The new lockers have three temperature settings: frozen, refrigerated and room temperature. After placing an order, the customer selects the locker option and a 45-minute time window for pickup. Customers receive a code via text within 15 minutes of their pickup time that they scan or enter on the locker kiosk screen. A light on the locker containing their order will flash and the door will unlock, allowing customers to grab their goods and go.
Stop & Shop is charging $2.95 for locker pickup and customers can’t order alcohol or other age-restricted items. There are also size restrictions, so presumably no ordering a 20-pack of paper towels.
If this pilot is successful, Stop & Shop says it could roll them out to more stores.
Pickup lockers are poised to become a regular feature at the grocer store. Albertsons launched two different takes on unattended pickup in recent months. In October, the company launched locker pickup at select Chicago Jewel-Osco locations in Chicago. Then in January of this year, the company debuted its robotic pickup kiosk, also at a Chicago Jewel-Osco.
Grocers are experimenting with new ways to get customers their groceries faster. The pandemic has more people shopping for groceries online, and at-store pickup can be a more convenient option for customers while being less costly for a retailer than ramping up home delivery.

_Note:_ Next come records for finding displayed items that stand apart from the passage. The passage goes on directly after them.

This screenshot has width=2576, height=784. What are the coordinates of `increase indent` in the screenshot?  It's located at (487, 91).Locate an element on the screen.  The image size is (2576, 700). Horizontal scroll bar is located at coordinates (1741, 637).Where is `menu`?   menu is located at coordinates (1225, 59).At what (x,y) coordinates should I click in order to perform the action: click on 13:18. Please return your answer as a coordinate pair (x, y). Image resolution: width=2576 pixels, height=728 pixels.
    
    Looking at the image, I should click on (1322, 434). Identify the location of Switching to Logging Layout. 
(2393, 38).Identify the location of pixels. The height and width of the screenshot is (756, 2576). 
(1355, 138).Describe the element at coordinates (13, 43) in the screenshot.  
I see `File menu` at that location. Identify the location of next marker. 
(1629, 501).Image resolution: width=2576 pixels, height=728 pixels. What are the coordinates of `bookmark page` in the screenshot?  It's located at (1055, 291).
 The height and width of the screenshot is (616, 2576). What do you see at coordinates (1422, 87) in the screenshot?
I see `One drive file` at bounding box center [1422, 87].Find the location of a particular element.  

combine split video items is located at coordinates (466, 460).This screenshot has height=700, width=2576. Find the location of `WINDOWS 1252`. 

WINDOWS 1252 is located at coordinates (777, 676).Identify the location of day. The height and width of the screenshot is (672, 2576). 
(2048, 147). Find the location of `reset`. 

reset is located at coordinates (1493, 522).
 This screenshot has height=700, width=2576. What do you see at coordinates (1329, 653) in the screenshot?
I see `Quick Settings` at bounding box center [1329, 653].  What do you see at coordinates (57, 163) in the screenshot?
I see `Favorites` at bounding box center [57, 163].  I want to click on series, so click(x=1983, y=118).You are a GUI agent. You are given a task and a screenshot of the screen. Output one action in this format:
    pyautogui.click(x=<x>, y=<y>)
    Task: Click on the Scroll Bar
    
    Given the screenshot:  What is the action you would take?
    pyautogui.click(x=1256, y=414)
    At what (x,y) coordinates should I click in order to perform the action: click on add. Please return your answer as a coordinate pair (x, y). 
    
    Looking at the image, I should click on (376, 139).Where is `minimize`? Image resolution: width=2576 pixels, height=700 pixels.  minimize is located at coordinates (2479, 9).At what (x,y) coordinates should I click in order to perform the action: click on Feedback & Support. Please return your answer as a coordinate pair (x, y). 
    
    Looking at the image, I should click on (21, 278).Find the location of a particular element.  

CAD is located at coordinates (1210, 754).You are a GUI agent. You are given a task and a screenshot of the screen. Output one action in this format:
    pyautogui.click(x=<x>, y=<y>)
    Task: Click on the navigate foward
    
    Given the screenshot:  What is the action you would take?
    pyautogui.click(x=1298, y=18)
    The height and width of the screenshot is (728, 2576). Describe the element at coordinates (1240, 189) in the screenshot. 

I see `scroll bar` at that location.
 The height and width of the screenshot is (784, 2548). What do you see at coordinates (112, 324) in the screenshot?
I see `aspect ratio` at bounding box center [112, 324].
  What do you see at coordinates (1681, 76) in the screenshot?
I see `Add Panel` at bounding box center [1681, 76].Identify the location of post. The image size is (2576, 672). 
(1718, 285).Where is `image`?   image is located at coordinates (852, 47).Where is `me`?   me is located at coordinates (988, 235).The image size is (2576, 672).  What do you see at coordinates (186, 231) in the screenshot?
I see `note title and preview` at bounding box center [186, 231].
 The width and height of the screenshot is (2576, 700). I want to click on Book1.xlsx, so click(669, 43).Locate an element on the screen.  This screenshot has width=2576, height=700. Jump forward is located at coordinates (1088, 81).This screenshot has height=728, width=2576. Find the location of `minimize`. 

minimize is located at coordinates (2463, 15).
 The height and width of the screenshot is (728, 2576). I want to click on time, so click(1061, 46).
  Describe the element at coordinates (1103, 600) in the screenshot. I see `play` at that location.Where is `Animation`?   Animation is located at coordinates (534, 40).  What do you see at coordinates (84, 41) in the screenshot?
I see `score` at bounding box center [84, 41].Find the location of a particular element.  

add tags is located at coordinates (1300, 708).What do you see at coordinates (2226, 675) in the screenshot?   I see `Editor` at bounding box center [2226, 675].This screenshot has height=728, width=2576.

In addition to these nascent locker programs, we’re also seeing retailers like Walmart, Albertsons and H-E-B increased their use of in-store automated order fulfillment. Kroger is meeting its e-commerce demand by building out large automated warehouses across the country to fullfill orders.
I expect we’ll see more locker options added to grocery stores, along with the incentive to use them, throughout this year. It’s not quite as convenient as curbside pickup (i.e., customers have to get out of their cars), but in urban areas where people may shop on bike or foot, it should provide a more convenient grocery experience.